3

I'm trying to implement a very basic wordcount example with MRJob. Everything works fine with ascii input, but when I mix cyrillic words into the input, I get something like this as an output

"\u043c\u0438\u0440"    1
"again!"    1
"hello" 2
"world" 1

As far as I understand, the first row above is the encoded single occurrence of cyrillic word "мир", which is a correct result with respect to my sample input text.

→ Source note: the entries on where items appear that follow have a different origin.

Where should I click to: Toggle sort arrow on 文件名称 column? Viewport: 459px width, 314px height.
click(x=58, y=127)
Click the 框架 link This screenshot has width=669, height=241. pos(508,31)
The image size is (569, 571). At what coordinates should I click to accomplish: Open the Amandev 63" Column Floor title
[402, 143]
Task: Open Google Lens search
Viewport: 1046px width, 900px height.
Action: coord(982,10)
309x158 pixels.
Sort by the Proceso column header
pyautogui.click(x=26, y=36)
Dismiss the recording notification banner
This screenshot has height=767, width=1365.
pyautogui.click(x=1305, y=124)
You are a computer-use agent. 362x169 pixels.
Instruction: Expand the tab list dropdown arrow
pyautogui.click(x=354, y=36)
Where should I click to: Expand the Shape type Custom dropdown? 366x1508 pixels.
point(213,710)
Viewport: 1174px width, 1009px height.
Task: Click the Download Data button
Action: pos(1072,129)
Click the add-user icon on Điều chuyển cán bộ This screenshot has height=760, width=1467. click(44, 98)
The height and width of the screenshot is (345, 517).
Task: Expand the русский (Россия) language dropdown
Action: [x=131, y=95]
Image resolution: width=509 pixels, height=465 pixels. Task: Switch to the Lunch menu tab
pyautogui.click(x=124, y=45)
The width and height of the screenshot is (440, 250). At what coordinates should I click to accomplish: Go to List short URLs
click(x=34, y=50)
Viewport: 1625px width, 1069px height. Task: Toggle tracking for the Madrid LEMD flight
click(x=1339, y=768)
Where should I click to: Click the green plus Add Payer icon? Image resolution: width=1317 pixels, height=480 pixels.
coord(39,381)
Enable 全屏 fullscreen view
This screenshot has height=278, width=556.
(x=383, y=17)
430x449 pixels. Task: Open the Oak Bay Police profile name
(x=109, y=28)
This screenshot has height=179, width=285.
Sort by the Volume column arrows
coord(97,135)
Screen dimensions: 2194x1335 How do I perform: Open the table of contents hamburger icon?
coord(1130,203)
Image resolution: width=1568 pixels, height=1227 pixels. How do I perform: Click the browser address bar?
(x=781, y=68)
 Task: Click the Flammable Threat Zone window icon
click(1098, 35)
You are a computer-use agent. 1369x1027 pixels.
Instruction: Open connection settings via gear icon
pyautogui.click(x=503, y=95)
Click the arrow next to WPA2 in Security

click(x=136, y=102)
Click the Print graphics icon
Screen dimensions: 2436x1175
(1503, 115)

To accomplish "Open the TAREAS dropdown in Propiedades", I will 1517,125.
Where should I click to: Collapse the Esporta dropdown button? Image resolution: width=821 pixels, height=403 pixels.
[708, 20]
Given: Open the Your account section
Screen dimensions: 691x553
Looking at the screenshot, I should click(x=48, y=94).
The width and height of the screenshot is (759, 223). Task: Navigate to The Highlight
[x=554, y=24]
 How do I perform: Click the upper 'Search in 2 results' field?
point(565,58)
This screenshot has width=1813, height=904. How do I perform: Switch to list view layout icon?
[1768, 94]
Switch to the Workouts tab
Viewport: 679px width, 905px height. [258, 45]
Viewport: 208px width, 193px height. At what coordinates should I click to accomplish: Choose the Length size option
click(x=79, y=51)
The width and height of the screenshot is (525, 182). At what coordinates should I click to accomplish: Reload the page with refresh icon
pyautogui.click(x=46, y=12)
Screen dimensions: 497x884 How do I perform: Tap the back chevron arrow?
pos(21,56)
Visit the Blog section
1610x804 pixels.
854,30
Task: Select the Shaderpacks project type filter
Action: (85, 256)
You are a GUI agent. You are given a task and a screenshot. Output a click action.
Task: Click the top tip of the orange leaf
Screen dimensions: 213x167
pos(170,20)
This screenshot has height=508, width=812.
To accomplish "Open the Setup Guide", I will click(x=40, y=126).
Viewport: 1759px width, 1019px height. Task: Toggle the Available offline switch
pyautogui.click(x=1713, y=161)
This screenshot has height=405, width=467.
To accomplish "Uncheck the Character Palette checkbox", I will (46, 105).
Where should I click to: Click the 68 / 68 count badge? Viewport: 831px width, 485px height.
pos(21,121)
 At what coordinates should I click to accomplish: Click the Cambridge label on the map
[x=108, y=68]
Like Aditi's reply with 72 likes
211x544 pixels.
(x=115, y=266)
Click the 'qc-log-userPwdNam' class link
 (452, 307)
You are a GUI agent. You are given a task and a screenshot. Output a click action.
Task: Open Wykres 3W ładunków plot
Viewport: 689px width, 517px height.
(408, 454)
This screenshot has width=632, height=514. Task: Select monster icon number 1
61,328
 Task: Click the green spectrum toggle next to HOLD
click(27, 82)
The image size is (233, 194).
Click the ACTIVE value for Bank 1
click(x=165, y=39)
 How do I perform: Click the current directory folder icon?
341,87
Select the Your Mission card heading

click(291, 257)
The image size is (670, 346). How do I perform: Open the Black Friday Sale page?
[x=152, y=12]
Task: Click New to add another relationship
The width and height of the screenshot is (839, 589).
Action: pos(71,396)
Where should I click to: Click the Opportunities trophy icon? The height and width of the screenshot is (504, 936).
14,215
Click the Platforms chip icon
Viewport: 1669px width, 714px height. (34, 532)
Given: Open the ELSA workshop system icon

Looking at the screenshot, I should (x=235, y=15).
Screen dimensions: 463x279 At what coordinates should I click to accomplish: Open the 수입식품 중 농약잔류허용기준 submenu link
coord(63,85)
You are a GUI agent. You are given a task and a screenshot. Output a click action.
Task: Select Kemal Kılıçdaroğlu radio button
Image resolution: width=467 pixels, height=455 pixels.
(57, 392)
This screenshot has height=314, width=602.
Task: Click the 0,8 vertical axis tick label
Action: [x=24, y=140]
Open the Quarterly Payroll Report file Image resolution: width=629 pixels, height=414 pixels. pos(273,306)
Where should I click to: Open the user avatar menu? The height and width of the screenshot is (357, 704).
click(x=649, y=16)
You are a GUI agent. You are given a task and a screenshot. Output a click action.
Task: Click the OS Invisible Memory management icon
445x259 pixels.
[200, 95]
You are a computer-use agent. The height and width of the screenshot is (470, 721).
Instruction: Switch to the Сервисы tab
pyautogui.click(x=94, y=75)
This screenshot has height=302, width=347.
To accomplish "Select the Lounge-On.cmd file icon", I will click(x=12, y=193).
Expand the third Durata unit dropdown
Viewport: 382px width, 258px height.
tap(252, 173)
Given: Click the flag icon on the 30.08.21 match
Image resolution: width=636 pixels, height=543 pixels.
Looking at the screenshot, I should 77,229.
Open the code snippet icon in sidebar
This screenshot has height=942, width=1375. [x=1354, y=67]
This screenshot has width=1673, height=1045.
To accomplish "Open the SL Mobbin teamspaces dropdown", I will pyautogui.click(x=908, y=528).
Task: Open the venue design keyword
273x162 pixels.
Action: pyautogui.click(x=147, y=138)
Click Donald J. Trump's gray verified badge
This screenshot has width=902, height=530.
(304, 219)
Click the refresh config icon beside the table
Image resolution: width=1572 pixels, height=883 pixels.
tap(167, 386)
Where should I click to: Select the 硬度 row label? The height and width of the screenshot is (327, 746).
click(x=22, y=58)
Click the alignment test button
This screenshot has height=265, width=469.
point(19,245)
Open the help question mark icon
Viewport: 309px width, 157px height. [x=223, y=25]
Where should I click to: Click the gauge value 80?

Here is MR code

class MRWordCount(MRJob):

    def mapper(self, key, line):
       line = line.decode('cp1251').strip()
       words = line.split()
       for term in words:
          yield term, 1

    def reducer(self, term, howmany):
        yield term, sum(howmany)

if __name__ == '__main__':
        MRWordCount.run()

I'm using Python 2.7 and mrjob 0.4.2 on windows. My questions are:

a) how do I manage to correctly produce readable cyrillic output on cyrillic input? b) what is the root cause of this behavior -- is it due to python/MR version or expected to work differently on non-windows -- any clues?

I'm reproducing the output of python -c "print u'мир'"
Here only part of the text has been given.